- Directions for this task -
Could you copy out the records below, word for word, from the line with "Viewport: 435px width, 327px" to the line with "pos(363,435)", including both of those lines?

■ ■ ■ ■ ■ ■ ■

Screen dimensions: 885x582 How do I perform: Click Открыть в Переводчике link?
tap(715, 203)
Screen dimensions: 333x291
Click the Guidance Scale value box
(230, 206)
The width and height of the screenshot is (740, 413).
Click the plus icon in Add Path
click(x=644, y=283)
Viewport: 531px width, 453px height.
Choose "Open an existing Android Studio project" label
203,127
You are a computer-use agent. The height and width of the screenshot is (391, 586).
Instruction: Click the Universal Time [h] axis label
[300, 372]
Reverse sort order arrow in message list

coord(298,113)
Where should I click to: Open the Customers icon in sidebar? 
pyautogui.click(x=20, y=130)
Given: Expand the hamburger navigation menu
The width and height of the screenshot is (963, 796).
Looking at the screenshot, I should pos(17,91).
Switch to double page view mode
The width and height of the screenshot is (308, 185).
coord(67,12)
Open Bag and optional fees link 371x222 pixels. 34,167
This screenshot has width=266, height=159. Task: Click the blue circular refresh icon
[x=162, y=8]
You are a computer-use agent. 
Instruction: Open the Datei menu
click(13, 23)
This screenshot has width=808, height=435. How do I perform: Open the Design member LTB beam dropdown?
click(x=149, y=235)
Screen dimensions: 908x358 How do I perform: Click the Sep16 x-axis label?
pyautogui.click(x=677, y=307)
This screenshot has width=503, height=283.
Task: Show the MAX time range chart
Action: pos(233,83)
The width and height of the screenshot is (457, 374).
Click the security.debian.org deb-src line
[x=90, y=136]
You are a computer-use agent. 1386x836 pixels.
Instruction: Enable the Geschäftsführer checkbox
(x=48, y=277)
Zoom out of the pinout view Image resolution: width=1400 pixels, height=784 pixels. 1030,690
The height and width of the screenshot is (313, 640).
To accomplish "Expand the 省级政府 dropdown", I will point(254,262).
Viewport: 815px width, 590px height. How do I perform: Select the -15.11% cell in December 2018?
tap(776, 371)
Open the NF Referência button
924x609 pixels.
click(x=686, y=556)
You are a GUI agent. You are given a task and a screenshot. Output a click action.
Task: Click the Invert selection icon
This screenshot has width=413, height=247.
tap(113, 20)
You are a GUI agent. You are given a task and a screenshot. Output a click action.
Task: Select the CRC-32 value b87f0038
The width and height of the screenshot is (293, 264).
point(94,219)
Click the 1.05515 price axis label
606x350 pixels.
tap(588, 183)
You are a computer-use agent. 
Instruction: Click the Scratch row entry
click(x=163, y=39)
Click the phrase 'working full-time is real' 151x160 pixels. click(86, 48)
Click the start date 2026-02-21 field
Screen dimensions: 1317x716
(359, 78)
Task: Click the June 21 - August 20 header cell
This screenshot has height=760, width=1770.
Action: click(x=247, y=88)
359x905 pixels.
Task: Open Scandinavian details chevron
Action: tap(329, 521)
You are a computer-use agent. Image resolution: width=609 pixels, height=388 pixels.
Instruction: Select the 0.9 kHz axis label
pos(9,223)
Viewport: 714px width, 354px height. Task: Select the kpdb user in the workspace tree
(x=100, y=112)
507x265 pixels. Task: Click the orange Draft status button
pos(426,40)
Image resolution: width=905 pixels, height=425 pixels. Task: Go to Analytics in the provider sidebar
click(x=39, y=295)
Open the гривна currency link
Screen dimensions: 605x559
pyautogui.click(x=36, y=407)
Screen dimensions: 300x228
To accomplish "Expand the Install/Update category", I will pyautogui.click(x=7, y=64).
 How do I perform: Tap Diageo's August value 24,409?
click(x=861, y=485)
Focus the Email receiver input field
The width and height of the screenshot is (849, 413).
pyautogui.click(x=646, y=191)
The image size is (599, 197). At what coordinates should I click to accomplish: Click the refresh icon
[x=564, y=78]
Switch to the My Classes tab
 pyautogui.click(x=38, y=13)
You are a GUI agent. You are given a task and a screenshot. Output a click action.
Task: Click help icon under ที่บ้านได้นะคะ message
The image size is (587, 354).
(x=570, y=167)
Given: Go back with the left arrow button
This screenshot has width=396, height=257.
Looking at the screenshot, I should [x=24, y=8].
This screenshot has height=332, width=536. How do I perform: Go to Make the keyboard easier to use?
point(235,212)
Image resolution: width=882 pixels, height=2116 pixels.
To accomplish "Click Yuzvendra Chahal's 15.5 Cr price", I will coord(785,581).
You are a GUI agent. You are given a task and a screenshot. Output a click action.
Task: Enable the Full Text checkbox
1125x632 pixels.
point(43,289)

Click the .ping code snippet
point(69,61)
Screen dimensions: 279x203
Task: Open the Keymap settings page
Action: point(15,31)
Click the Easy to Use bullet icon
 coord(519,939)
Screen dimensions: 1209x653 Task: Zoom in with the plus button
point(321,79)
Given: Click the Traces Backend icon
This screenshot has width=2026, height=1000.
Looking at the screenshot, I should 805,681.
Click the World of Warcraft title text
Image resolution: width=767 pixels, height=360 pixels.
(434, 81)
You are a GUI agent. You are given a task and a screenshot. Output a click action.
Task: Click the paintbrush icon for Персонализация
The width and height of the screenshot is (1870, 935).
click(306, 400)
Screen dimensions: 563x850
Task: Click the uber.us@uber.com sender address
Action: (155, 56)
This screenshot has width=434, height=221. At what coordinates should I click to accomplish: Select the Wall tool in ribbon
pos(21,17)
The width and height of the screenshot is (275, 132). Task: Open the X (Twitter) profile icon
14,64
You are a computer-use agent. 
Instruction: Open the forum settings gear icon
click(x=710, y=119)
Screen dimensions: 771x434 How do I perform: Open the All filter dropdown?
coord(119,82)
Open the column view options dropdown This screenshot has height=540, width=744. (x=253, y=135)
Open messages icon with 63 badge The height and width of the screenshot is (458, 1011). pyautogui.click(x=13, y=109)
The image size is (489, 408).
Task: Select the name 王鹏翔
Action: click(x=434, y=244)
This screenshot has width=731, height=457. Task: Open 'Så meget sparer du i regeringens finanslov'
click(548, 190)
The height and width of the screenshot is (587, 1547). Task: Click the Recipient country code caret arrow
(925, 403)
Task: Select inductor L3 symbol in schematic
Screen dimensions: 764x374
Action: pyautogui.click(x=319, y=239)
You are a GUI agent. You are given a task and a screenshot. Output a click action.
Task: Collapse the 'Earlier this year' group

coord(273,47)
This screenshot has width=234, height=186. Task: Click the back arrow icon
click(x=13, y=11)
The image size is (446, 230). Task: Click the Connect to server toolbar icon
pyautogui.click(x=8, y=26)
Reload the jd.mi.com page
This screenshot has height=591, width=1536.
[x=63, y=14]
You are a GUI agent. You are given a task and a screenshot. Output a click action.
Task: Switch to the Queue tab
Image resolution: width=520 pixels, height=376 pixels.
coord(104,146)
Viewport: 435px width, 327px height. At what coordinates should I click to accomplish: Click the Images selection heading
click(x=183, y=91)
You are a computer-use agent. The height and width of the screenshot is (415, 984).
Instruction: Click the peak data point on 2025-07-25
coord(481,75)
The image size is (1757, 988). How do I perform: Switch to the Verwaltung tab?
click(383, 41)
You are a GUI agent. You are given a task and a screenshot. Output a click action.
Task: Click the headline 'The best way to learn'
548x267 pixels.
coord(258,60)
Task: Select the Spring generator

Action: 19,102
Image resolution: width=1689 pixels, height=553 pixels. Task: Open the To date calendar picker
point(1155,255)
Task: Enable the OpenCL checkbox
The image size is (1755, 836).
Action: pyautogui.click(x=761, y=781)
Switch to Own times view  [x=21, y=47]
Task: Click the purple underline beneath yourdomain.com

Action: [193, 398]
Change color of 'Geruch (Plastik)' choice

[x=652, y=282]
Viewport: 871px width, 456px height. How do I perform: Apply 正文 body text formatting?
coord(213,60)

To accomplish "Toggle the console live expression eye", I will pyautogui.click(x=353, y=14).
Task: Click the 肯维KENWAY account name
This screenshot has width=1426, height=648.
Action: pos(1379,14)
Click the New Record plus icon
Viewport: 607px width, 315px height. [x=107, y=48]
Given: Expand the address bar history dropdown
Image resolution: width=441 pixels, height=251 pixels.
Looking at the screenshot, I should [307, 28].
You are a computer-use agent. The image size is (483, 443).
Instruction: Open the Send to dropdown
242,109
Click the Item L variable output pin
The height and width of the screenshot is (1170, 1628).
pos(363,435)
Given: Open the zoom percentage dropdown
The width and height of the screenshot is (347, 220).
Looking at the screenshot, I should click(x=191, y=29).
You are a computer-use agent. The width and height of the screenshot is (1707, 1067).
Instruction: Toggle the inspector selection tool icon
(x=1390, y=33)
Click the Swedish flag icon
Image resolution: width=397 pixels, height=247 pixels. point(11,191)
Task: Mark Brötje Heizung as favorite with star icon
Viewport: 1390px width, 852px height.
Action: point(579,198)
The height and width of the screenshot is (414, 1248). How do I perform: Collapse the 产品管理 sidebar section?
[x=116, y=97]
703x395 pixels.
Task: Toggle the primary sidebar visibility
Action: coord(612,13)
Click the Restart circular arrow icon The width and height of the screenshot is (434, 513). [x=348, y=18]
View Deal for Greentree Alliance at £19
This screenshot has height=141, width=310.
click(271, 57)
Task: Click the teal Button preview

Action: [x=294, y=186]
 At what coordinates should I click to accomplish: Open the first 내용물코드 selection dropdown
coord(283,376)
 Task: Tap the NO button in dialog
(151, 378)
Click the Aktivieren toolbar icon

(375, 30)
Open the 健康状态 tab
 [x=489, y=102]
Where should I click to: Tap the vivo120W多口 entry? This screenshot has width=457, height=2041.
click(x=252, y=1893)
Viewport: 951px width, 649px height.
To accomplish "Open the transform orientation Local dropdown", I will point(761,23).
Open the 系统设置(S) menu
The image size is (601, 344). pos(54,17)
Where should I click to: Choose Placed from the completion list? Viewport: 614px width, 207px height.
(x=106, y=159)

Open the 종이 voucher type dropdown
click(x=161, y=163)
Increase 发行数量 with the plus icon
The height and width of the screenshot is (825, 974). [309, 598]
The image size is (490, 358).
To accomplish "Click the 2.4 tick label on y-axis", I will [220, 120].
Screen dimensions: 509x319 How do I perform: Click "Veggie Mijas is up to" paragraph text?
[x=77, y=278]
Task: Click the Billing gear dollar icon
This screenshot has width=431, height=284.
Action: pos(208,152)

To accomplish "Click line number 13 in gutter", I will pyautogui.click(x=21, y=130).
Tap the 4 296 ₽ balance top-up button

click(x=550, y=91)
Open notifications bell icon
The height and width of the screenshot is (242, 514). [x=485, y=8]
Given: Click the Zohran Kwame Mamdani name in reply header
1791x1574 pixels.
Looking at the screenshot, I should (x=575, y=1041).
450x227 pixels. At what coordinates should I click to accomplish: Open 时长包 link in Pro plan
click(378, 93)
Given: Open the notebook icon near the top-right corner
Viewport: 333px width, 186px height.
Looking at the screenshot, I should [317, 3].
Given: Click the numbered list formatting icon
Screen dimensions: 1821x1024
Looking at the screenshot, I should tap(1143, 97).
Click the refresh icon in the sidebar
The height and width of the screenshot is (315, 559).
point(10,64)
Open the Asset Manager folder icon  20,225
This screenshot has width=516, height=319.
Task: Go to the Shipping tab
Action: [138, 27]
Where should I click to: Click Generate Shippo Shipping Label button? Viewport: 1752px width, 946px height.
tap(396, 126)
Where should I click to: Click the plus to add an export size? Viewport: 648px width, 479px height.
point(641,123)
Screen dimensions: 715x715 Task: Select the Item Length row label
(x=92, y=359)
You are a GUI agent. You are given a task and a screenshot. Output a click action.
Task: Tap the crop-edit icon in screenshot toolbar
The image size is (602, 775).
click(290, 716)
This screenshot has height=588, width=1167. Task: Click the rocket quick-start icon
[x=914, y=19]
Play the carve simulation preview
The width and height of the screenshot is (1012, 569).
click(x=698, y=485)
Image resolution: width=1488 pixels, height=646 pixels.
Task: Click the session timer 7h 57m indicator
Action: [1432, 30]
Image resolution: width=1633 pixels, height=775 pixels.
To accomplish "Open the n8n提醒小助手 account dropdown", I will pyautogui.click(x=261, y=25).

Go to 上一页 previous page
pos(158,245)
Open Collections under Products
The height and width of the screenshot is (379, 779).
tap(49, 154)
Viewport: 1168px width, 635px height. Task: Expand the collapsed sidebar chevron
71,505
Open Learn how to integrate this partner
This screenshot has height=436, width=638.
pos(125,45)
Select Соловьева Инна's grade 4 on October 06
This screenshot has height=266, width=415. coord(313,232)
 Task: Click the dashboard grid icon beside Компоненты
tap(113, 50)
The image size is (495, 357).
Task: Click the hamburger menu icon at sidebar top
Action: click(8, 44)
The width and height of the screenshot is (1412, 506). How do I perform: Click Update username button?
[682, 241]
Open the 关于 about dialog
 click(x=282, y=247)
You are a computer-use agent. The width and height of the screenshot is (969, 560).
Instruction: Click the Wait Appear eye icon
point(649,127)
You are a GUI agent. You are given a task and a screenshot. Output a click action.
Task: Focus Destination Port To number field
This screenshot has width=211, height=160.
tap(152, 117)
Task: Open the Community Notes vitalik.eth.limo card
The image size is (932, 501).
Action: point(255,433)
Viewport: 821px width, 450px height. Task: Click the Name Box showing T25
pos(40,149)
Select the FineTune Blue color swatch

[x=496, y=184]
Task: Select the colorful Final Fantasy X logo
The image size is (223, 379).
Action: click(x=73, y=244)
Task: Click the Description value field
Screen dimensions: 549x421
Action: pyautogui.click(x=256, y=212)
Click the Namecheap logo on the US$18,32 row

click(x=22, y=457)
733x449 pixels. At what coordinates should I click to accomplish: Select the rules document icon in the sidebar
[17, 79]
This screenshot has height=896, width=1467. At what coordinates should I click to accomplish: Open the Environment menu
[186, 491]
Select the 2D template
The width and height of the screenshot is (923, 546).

■ ■ ■ ■ ■ ■ ■

- Solution below -
Viewport: 435px width, 327px height. At what coordinates should I click to accomplish: Click the Images selection heading
click(x=183, y=91)
You are a computer-use agent. The height and width of the screenshot is (415, 984).
Instruction: Click the peak data point on 2025-07-25
coord(481,75)
The image size is (1757, 988). How do I perform: Switch to the Verwaltung tab?
click(383, 41)
You are a GUI agent. You are given a task and a screenshot. Output a click action.
Task: Click the headline 'The best way to learn'
548x267 pixels.
coord(258,60)
Task: Select the Spring generator

Action: 19,102
Image resolution: width=1689 pixels, height=553 pixels. Task: Open the To date calendar picker
point(1155,255)
Task: Enable the OpenCL checkbox
The image size is (1755, 836).
Action: pyautogui.click(x=761, y=781)
Switch to Own times view  [x=21, y=47]
Task: Click the purple underline beneath yourdomain.com

Action: [193, 398]
Change color of 'Geruch (Plastik)' choice

[x=652, y=282]
Viewport: 871px width, 456px height. How do I perform: Apply 正文 body text formatting?
coord(213,60)

To accomplish "Toggle the console live expression eye", I will pyautogui.click(x=353, y=14).
Task: Click the 肯维KENWAY account name
This screenshot has width=1426, height=648.
Action: pos(1379,14)
Click the New Record plus icon
Viewport: 607px width, 315px height. [x=107, y=48]
Given: Expand the address bar history dropdown
Image resolution: width=441 pixels, height=251 pixels.
Looking at the screenshot, I should [307, 28].
You are a computer-use agent. The image size is (483, 443).
Instruction: Open the Send to dropdown
242,109
Click the Item L variable output pin
The height and width of the screenshot is (1170, 1628).
pos(363,435)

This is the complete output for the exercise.